Requirement – For the lines from the one with "Click the Air France logo on outbound flight" to the end of the listing below, both ends included, give an exact copy and nothing more. Do not copy pictures.

Entries provided –

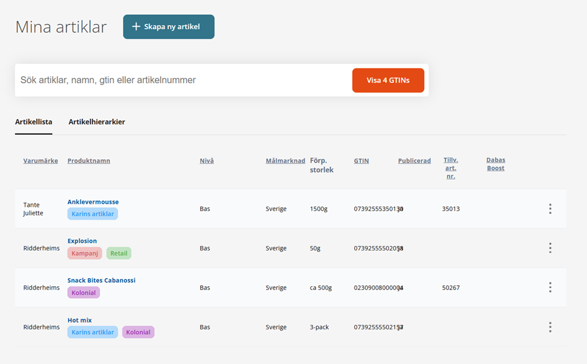Open the three-dot menu for Snack Bites Cabanossi
Image resolution: width=587 pixels, height=364 pixels.
coord(550,288)
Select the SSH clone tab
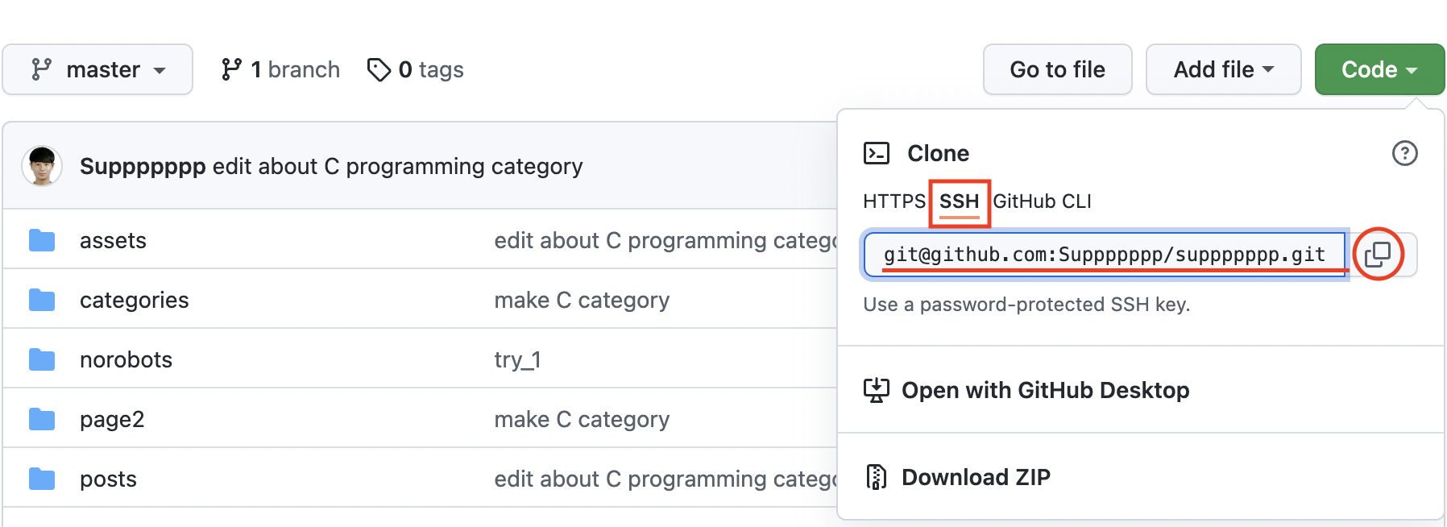The image size is (1447, 527). click(959, 201)
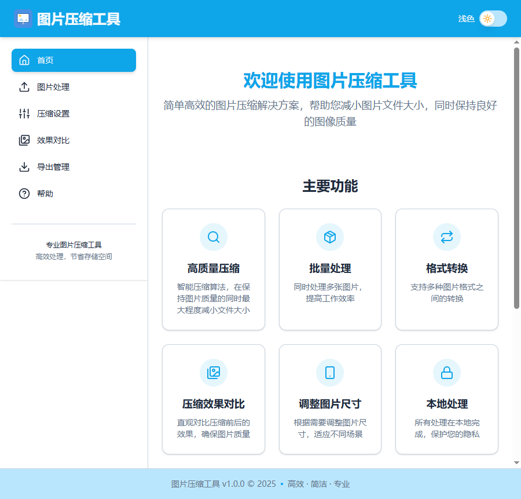Click the vertical scrollbar thumb
The image size is (521, 499).
(516, 174)
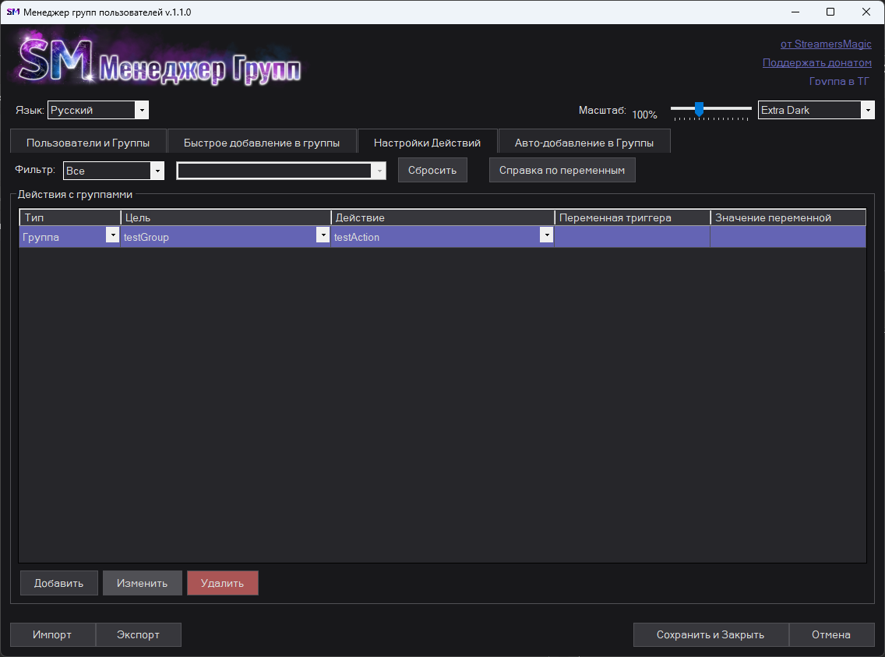Open the Фильтр dropdown showing Все
This screenshot has height=657, width=885.
[157, 171]
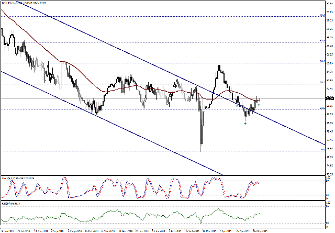Click the candle at the highest recent peak
This screenshot has width=335, height=233.
(219, 68)
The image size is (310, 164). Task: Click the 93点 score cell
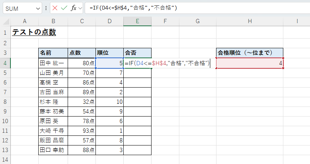(x=82, y=131)
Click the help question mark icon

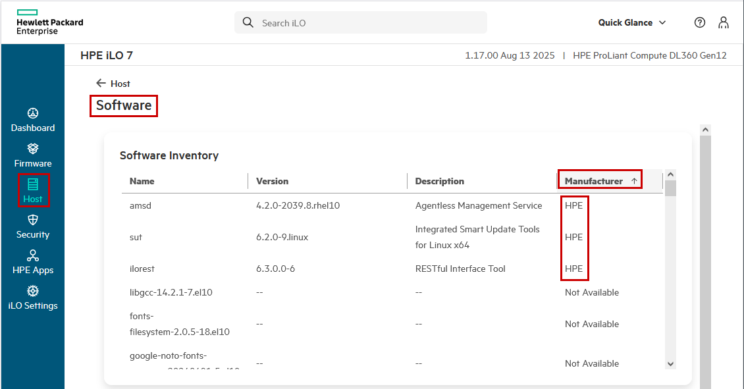point(700,22)
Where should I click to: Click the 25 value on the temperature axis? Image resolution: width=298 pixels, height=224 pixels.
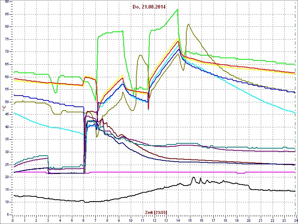pyautogui.click(x=7, y=165)
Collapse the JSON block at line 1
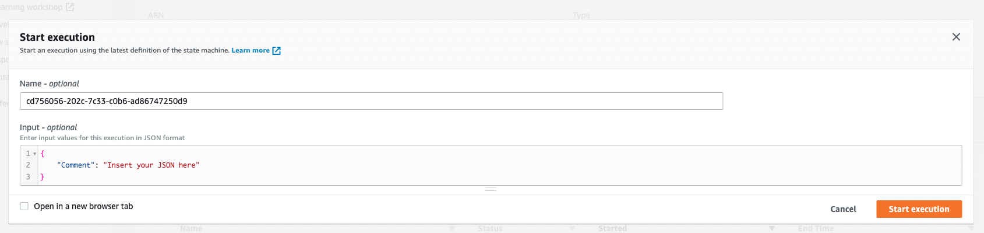The image size is (984, 233). 35,154
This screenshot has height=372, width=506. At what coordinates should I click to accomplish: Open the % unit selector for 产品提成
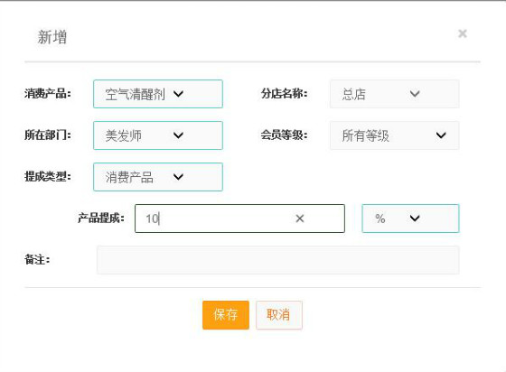pos(410,219)
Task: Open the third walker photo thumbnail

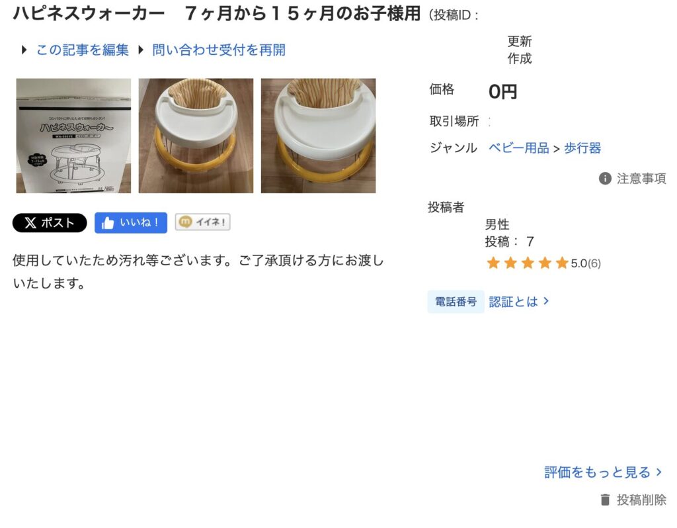Action: [x=318, y=136]
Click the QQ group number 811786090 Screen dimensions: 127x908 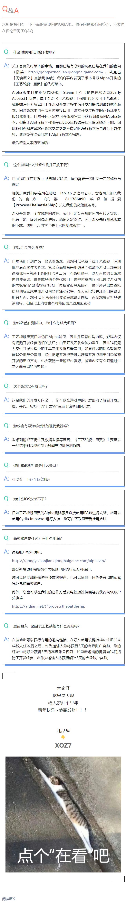point(75,199)
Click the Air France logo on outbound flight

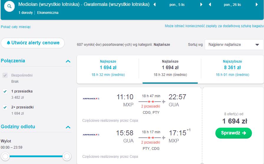pyautogui.click(x=91, y=99)
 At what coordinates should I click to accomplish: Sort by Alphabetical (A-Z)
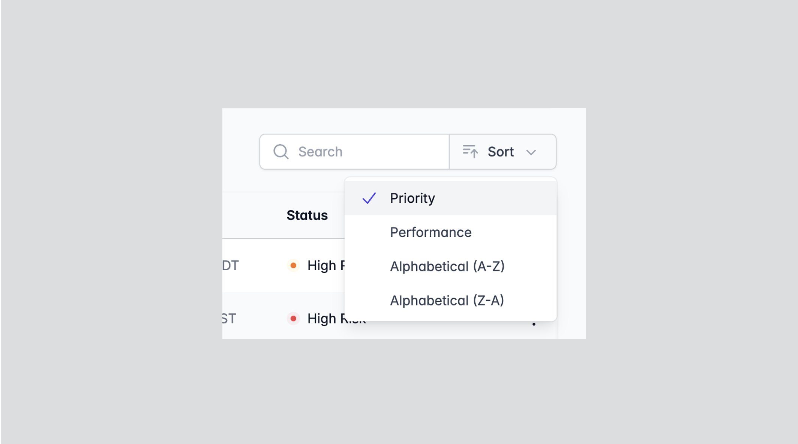pyautogui.click(x=447, y=266)
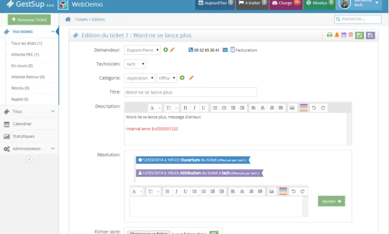Save the ticket with the green disk icon

click(359, 35)
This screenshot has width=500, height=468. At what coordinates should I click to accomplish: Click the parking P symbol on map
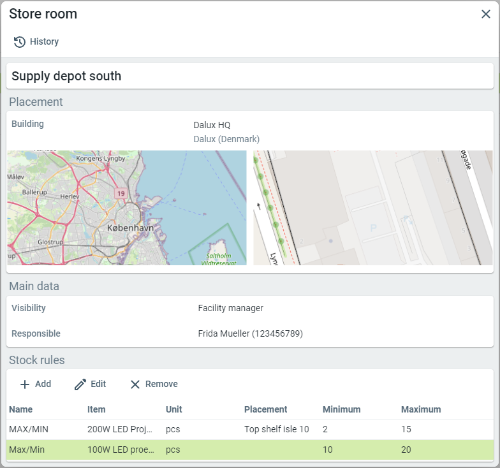point(374,228)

Result –
Click the Air France logo on outbound flight

pyautogui.click(x=91, y=99)
 At what coordinates should I click to accomplish: Sort by Alphabetical (A-Z)
pyautogui.click(x=447, y=266)
Save the ticket with the green disk icon

click(359, 35)
This screenshot has width=500, height=468. At what coordinates should I click to accomplish: Click the parking P symbol on map
point(374,228)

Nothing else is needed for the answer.